> _Exercise brief_
The listing below contains a span that opens with the line containing "Screen dimensions: 883x430" and closes with the line containing "The width and height of the screenshot is (570, 318).". Return that span exactly.

> _Supplied information_
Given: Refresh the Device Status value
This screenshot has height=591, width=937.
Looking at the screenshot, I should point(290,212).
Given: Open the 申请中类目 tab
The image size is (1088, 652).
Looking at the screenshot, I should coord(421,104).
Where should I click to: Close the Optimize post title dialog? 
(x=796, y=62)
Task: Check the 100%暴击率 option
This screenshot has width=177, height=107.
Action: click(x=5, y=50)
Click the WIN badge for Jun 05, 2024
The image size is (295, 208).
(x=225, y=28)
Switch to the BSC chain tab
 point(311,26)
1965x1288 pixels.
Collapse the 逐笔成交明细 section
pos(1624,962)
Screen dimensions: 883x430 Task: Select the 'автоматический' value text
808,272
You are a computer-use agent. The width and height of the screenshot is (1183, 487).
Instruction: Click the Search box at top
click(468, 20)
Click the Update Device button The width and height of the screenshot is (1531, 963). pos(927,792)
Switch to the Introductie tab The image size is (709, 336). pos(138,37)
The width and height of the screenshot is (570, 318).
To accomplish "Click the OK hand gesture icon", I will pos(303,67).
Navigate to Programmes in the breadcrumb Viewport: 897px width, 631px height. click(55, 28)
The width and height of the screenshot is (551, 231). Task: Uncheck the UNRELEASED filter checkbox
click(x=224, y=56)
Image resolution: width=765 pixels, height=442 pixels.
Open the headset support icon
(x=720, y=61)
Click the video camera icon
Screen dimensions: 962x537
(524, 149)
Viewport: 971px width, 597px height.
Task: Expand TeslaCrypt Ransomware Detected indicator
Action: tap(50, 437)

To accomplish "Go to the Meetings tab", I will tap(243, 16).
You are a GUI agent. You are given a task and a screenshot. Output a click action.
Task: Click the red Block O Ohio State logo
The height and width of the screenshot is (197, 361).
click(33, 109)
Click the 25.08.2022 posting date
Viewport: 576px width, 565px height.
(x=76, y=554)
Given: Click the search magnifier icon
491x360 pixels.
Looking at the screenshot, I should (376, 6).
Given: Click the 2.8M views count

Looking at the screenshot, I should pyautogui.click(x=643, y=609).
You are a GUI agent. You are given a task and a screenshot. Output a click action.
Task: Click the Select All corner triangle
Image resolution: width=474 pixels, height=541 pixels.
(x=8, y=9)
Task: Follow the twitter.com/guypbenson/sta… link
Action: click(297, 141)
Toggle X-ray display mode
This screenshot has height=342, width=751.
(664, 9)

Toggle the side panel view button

> _Finished task_
Screen dimensions: 883x430 Task: Select the 'автоматический' value text
808,272
You are a computer-use agent. The width and height of the screenshot is (1183, 487).
Instruction: Click the Search box at top
click(468, 20)
Click the Update Device button The width and height of the screenshot is (1531, 963). pos(927,792)
Switch to the Introductie tab The image size is (709, 336). pos(138,37)
The width and height of the screenshot is (570, 318).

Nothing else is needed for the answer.